PROBLEM DESCRIPTION: Copy each line that includes the string "computer" from the material into your answer.

DATA FOR THIS EXERCISE:

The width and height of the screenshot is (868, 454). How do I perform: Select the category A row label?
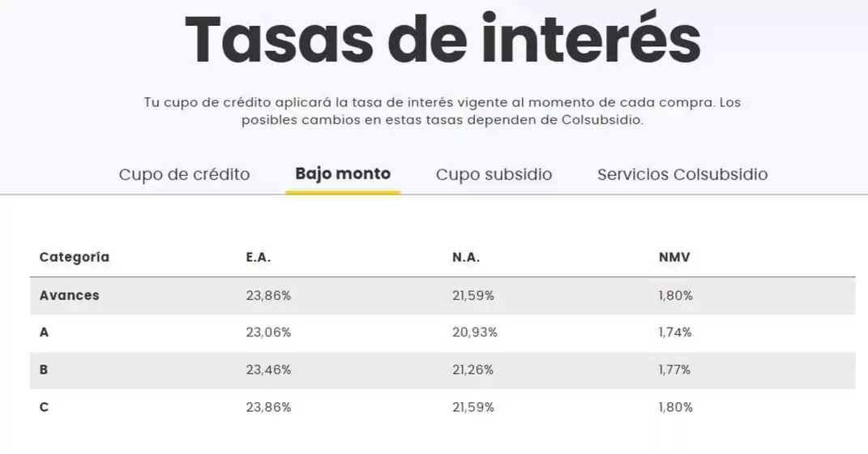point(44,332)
...
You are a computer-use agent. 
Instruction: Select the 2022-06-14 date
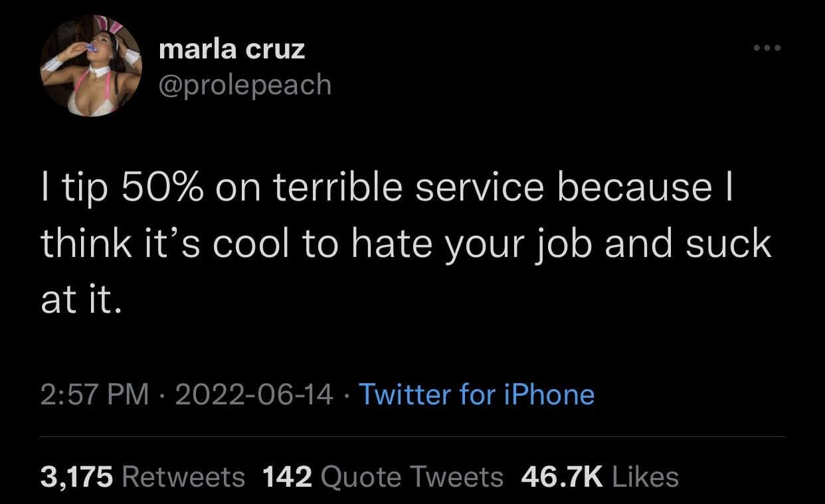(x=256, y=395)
==
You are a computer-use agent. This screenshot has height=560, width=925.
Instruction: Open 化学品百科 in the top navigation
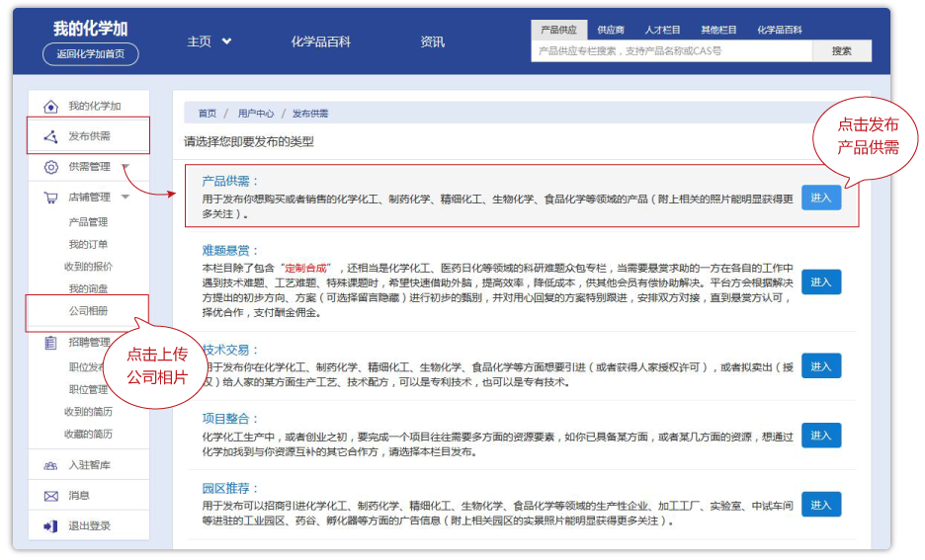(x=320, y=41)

WRITTEN RESPONSE:
You are a computer-use agent. 
You are a computer-use agent. This screenshot has height=560, width=925.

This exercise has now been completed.